README
¶
Go-PPTX
English
A Go library for creating, reading, and modifying PowerPoint (PPTX) files with streaming support for large files.
Features
- Full PPTX Support: Create, read, and modify PPTX files
- Streaming I/O: Handle large files efficiently with lazy loading
- OPC Implementation: Complete Open Packaging Convention implementation
- Parts Layer: High-level PPTX content handling
- Presentation, Slide, Master, Layout, Media parts
- XML namespace handling for OOXML compatibility
- Shape ID allocation and relationship management
- Thread Safe: Safe for concurrent use
sync/atomicfor relationship ID allocationsync.RWMutexfor thread-safe operationssync.Mapfor resource deduplication
- Zero Dependencies: Only uses Go standard library
Installation
go get github.com/Muprprpr/Go-pptx
Quick Start
Traditional Usage (Small Files)
package main
import (
"github.com/Muprprpr/Go-pptx/opc"
)
func main() {
// Open existing file
pkg, err := opc.OpenFile("presentation.pptx")
if err != nil {
panic(err)
}
defer pkg.Close()
// Access parts
slides := pkg.GetPartsByType(opc.ContentTypeSlide)
// Save changes
pkg.SaveFile("output.pptx")
}
Streaming Usage (Large Files)
package main
import (
"github.com/Muprprpr/Go-pptx/opc"
)
func main() {
// Open with lazy loading - only metadata is loaded
pkg, err := opc.OpenStream("large.presentation.pptx")
if err != nil {
panic(err)
}
defer pkg.Close()
// Get a part - content not loaded yet
slide := pkg.GetPart(slideURI)
// Load only when needed
if needsModification {
blob, _ := slide.Blob() // Now loaded
// ... modify blob
slide.SetBlob(modifiedBlob)
}
// Stream save - no buffering of complete XML
pkg.StreamSaveFile("output.pptx")
}
When to Use Which Mode
| Scenario | Recommended Mode |
|---|---|
| File size < 10MB | Traditional |
| File size > 50MB | Streaming |
| Only reading metadata | Streaming |
| Modifying many parts | Traditional |
| Modifying few parts | Streaming |
| Random access to all content | Traditional |
Thread-Safe Relationship ID Allocation
Relationships uses sync/atomic.Int32 for thread-safe relationship ID allocation when multiple goroutines call AddRelationship() concurrently.

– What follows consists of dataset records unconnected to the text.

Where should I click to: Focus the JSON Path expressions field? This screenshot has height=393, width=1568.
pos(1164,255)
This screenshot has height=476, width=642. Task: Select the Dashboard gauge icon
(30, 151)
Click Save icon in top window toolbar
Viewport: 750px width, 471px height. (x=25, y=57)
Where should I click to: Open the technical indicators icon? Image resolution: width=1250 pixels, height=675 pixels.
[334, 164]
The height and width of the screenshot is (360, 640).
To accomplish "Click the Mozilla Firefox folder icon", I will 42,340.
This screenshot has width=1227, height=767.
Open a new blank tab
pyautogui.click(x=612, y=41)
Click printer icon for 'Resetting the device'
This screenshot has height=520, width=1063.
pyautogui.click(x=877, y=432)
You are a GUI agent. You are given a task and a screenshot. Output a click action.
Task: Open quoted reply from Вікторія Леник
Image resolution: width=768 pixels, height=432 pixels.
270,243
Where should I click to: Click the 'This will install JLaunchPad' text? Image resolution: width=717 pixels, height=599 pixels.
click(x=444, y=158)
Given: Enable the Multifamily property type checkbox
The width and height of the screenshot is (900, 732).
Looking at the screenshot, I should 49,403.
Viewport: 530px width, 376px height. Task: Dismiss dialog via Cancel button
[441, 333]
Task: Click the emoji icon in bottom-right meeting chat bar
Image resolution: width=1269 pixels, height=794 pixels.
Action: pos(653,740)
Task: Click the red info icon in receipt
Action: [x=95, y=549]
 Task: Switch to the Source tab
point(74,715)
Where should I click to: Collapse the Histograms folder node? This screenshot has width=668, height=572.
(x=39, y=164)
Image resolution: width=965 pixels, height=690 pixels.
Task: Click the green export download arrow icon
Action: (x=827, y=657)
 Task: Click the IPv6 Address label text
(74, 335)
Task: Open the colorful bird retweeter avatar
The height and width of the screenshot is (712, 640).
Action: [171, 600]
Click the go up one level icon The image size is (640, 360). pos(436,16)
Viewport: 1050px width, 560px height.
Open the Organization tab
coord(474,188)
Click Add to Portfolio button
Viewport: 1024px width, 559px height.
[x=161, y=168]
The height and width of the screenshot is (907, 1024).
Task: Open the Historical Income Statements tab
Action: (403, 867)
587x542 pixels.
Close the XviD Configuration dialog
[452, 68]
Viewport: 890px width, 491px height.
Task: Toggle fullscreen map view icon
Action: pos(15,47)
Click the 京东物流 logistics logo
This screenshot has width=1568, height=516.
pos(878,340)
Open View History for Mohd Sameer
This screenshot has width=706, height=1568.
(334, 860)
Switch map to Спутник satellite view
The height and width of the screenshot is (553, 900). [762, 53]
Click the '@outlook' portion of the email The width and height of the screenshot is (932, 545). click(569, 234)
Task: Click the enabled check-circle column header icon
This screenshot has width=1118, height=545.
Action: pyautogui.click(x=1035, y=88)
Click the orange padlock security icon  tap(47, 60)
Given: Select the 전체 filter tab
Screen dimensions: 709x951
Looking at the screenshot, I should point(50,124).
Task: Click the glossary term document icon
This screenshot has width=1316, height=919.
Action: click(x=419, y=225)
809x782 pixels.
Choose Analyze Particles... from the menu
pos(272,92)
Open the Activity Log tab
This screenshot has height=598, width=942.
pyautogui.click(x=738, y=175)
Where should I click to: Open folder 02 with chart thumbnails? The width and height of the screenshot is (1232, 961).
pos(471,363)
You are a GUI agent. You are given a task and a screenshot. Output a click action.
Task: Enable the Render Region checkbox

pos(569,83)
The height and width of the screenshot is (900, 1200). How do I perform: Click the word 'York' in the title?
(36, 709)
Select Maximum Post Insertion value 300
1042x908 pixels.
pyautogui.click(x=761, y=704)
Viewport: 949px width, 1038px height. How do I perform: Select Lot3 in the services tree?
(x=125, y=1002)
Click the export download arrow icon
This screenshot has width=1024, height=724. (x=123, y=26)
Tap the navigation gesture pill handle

// Automatic atomic ID allocation
rels := opc.NewRelationships(sourceURI)
rel1, _ := rels.AddNew(opc.RelTypeSlide, "/ppt/slides/slide1.xml", false) // rId1
rel2, _ := rels.AddNew(opc.RelTypeSlide, "/ppt/slides/slide2.xml", false) // rId2
// Preview next ID without consuming
nextID := rels.NextRID() // "rId3"
// Thread-safe for concurrent calls
var wg sync.WaitGroup
for i := 0; i < 10; i++ {
wg.Add(1)
go func() {
defer wg.Done()
rels.AddNew(opc.RelTypeSlide, "/ppt/slides/slide.xml", false)
}()
}
wg.Wait()
// All IDs are unique, no duplicates
Key features:
AddNew()uses atomic operations, safe for concurrent calls- Counter auto-initializes from existing relationships when loading from XML
NextRID()previews the next ID without consuming
Concurrent Streaming (Advanced)
For high-performance scenarios, the library provides concurrent streaming capabilities:
| Feature | Description |
|---|---|
PartDataChannel |
Channel-based concurrent part writing |
ResourceDedupPool |
sync.Map based image/media deduplication |
ConcurrentZipCollector |
Goroutine-based ZIP writing |
ConcurrentStreamSave |
Worker-based concurrent save |
See Streaming Design for detailed documentation.
Documentation
- Streaming Design - Detailed streaming architecture
- OPC Package API - OPC API reference (go doc)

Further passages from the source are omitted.